### EXCERPTED PASSAGE

━━━

My advice would be to focus your efforts. Choose a small area to completely hardcore, including gate and shelter and water area. In winter fence this off with maybe a smaller area of "grazing" that you drain. For the rest of the field, we had a guy come in and use a sub-soil lifter which is a bit like a mole plough but better I believe as it loosens the compacted soil underneath. Use this area when drier in winter and in summer, then hay in the small turnout area in wet winter days. They will still have somewhere to roll and play but you'll save the rest of your field. Agree horses + clay = disaster. I'm worse in that I rent the land so can't even spend much money!


----------



## abercrombie&titch (1 May 2012)

I absolutely sympathise with you - we are on clay soil too. We had all our ditches re-dug, and put in land drains a pond which takes a decent amount of run off. The best thing we did was to turn the boggiest area into  a menage - double the number of drains under it (it drains into  a main drain) which has significantly helped to keep the fields better drained ,and also means that, as now, when it is really wet the ponies can be turned out onto the menage rather than the fields (much safer and helps preserve them too). We did a DIY build for the menage which significantly reduced the cost - its been down for several years now, rides fabulously, gets loads of use and was by far the best thing we did!


----------



## Deborahm (1 May 2012)

Thanks for the ideas

Do I need to get planning permission for putting down hardcore? 

The field is agricultural status and we're already in a battle with local council about having mobile field shelters on it. 

Sadly I don't think that I will be able to get permission for a menage on it, given I'm already having to point out to the Council that mobiles DON'T need permission.


----------



## Goldenstar (1 May 2012)

Have just had a discussion about draining fields and am told that £10,000 an acre is what it's expected to cost eek !
I think you need PP for putting down hardcore.


----------



## Booboos (1 May 2012)

As far as I know you do not need planning permission for putting down hardcore, you could hardcore the whole thing if you wanted to (not that you want to), but a quick call to your planning office will confirm.

However you cannot leave the mobile field shelters on the hardcored bit as that makes them permanent structures. The council may well demand that you move them every couple of months which could be a nightmare. Have you considered putting in planning for permanent stables? Have the council indicated that they are likely to object to that?


----------



## JanetGeorge (1 May 2012)

I have 45 acres of HEAVY clay soil and I have played with improving drainage (at considerable expense) and - frankly - it's a waste of money!  The BEST thing for clay is to convert it to being NOT so clay - and that means hundreds of tonnes of organic matter - and years of work.

Drains in clay only work if they are put in very close together and are kept free draining.  That means using permeable pipe, LOTS of (expensive) drainage gravel and membrane - without the membrane and the gravel the drains will clog very quickly (and cause huge swamps!)

━━━

### SUPPLIED MATERIAL
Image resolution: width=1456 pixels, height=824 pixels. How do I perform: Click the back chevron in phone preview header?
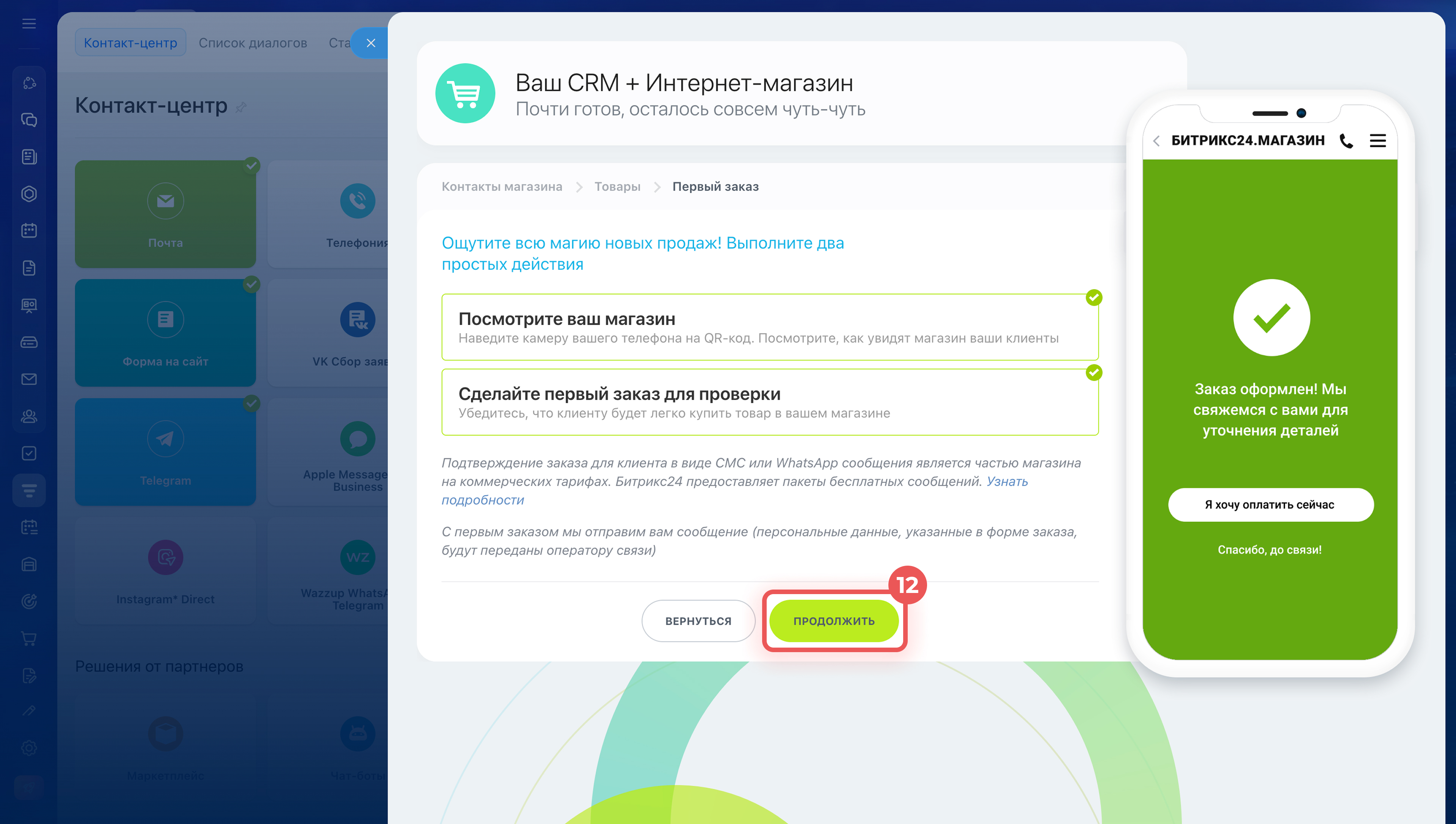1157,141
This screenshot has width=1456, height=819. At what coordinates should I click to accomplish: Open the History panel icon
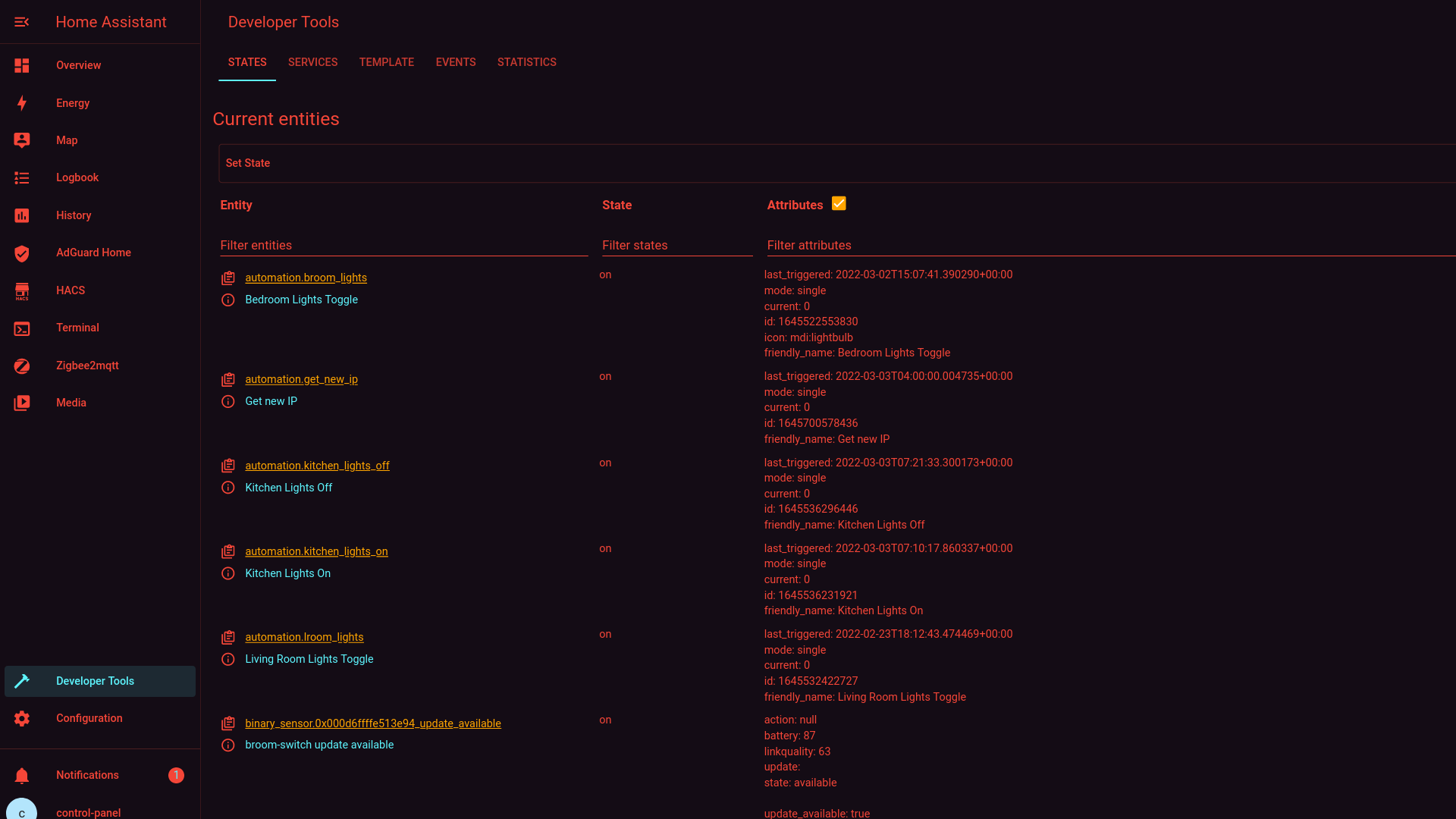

━━━

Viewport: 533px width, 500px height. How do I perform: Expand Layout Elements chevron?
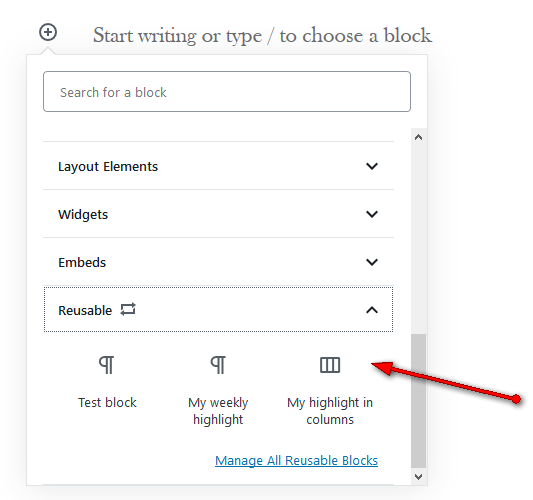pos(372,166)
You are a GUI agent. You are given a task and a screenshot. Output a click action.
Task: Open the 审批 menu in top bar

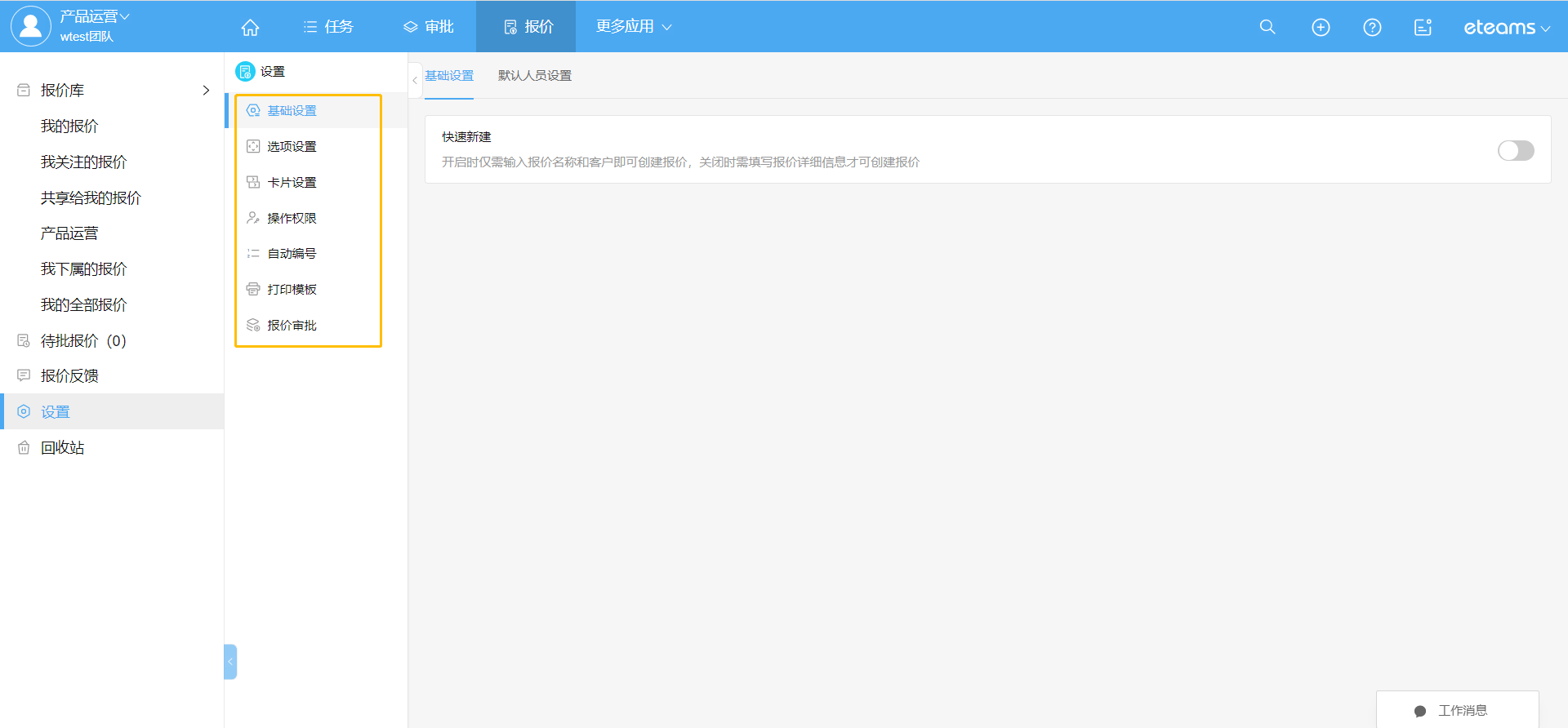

━━━

### GOAL A
Based on the clay-soil thread, mark each statement yes or no, and quote the words that decide it. (i) One poster was told that draining fields is expected to cost £10,000 an acre. (ii) Mobile field shelters may be left on the hardcored area without becoming permanent structures. (iii) Drains in clay work best when they are spaced far apart.
### GOAL B
Please repeat the words of the clay-soil thread between "I absolutely sympathise" and "thing we did!", inclusive.

### EXERCISE RESULT A
(i) Yes: "am told that £10,000 an acre is what it's expected to cost"
(ii) No: "you cannot leave the mobile field shelters on the hardcored bit as that makes them permanent structures"
(iii) No: "Drains in clay only work if they are put in very close together and are kept free draining."

### EXERCISE RESULT B
I absolutely sympathise with you - we are on clay soil too. We had all our ditches re-dug, and put in land drains a pond which takes a decent amount of run off. The best thing we did was to turn the boggiest area into  a menage - double the number of drains under it (it drains into  a main drain) which has significantly helped to keep the fields better drained ,and also means that, as now, when it is really wet the ponies can be turned out onto the menage rather than the fields (much safer and helps preserve them too). We did a DIY build for the menage which significantly reduced the cost - its been down for several years now, rides fabulously, gets loads of use and was by far the best thing we did!